■ **EXERCISE GOAL**: Swap each "Screen dimensions" in the rows below for "Display size" and leave everything else as it is.

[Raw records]
====

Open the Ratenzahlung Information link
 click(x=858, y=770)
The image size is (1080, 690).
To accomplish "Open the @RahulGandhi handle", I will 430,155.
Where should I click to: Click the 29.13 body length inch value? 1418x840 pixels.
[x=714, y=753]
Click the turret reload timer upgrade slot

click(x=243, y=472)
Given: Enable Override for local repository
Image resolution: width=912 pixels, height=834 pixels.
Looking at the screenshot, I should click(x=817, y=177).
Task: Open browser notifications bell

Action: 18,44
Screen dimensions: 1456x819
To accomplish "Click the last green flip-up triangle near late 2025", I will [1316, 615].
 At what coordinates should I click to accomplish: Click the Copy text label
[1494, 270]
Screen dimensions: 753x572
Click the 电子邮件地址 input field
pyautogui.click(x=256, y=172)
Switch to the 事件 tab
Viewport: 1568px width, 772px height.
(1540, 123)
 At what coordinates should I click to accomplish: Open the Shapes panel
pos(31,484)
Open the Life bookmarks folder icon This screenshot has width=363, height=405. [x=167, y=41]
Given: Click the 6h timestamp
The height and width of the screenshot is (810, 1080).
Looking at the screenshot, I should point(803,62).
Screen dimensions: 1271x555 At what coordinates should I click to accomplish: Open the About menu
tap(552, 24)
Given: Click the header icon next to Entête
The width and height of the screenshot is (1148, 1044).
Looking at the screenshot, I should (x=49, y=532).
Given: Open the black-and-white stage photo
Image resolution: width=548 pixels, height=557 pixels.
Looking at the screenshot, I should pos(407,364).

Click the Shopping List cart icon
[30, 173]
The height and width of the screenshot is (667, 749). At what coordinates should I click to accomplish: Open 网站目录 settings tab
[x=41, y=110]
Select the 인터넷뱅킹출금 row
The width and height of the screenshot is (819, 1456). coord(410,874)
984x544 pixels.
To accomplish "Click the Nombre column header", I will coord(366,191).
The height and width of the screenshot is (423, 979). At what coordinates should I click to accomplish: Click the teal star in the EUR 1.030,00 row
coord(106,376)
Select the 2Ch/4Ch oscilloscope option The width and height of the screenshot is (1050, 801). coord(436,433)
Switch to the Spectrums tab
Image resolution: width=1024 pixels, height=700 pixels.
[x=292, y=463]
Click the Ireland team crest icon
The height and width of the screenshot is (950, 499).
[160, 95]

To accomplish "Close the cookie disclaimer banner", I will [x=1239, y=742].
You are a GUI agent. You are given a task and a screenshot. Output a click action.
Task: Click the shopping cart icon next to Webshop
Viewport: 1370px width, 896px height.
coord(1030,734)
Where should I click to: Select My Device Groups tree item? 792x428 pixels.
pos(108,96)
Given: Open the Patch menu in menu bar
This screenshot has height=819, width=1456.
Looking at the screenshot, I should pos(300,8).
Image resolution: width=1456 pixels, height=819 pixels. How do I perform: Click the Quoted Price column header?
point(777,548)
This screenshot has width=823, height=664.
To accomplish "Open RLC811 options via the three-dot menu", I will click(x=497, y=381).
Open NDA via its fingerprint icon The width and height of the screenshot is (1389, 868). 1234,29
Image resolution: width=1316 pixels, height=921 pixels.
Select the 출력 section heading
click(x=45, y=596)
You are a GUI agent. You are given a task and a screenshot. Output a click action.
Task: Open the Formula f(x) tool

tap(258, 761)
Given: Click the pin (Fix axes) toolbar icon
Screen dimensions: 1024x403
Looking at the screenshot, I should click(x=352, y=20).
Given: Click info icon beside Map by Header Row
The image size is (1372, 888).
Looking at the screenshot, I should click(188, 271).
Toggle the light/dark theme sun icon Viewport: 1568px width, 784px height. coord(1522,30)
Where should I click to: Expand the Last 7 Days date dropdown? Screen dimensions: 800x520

====

■ **EXERCISE OUTPUT**:
Open the Ratenzahlung Information link
 click(x=858, y=770)
The image size is (1080, 690).
To accomplish "Open the @RahulGandhi handle", I will 430,155.
Where should I click to: Click the 29.13 body length inch value? 1418x840 pixels.
[x=714, y=753]
Click the turret reload timer upgrade slot

click(x=243, y=472)
Given: Enable Override for local repository
Image resolution: width=912 pixels, height=834 pixels.
Looking at the screenshot, I should click(x=817, y=177).
Task: Open browser notifications bell

Action: 18,44
Display size: 1456x819
To accomplish "Click the last green flip-up triangle near late 2025", I will [1316, 615].
 At what coordinates should I click to accomplish: Click the Copy text label
[1494, 270]
Display size: 753x572
Click the 电子邮件地址 input field
pyautogui.click(x=256, y=172)
Switch to the 事件 tab
Viewport: 1568px width, 772px height.
(1540, 123)
 At what coordinates should I click to accomplish: Open the Shapes panel
pos(31,484)
Open the Life bookmarks folder icon This screenshot has width=363, height=405. [x=167, y=41]
Given: Click the 6h timestamp
The height and width of the screenshot is (810, 1080).
Looking at the screenshot, I should point(803,62).
Display size: 1271x555 At what coordinates should I click to accomplish: Open the About menu
tap(552, 24)
Given: Click the header icon next to Entête
The width and height of the screenshot is (1148, 1044).
Looking at the screenshot, I should (x=49, y=532).
Given: Open the black-and-white stage photo
Image resolution: width=548 pixels, height=557 pixels.
Looking at the screenshot, I should pos(407,364).

Click the Shopping List cart icon
[30, 173]
The height and width of the screenshot is (667, 749). At what coordinates should I click to accomplish: Open 网站目录 settings tab
[x=41, y=110]
Select the 인터넷뱅킹출금 row
The width and height of the screenshot is (819, 1456). coord(410,874)
984x544 pixels.
To accomplish "Click the Nombre column header", I will coord(366,191).
The height and width of the screenshot is (423, 979). At what coordinates should I click to accomplish: Click the teal star in the EUR 1.030,00 row
coord(106,376)
Select the 2Ch/4Ch oscilloscope option The width and height of the screenshot is (1050, 801). coord(436,433)
Switch to the Spectrums tab
Image resolution: width=1024 pixels, height=700 pixels.
[x=292, y=463]
Click the Ireland team crest icon
The height and width of the screenshot is (950, 499).
[160, 95]

To accomplish "Close the cookie disclaimer banner", I will [x=1239, y=742].
You are a GUI agent. You are given a task and a screenshot. Output a click action.
Task: Click the shopping cart icon next to Webshop
Viewport: 1370px width, 896px height.
coord(1030,734)
Where should I click to: Select My Device Groups tree item? 792x428 pixels.
pos(108,96)
Given: Open the Patch menu in menu bar
This screenshot has height=819, width=1456.
Looking at the screenshot, I should pos(300,8).
Image resolution: width=1456 pixels, height=819 pixels. How do I perform: Click the Quoted Price column header?
point(777,548)
This screenshot has width=823, height=664.
To accomplish "Open RLC811 options via the three-dot menu", I will click(x=497, y=381).
Open NDA via its fingerprint icon The width and height of the screenshot is (1389, 868). 1234,29
Image resolution: width=1316 pixels, height=921 pixels.
Select the 출력 section heading
click(x=45, y=596)
You are a GUI agent. You are given a task and a screenshot. Output a click action.
Task: Open the Formula f(x) tool

tap(258, 761)
Given: Click the pin (Fix axes) toolbar icon
Display size: 1024x403
Looking at the screenshot, I should click(x=352, y=20).
Given: Click info icon beside Map by Header Row
The image size is (1372, 888).
Looking at the screenshot, I should click(188, 271).
Toggle the light/dark theme sun icon Viewport: 1568px width, 784px height. coord(1522,30)
Where should I click to: Expand the Last 7 Days date dropdown? Display size: 800x520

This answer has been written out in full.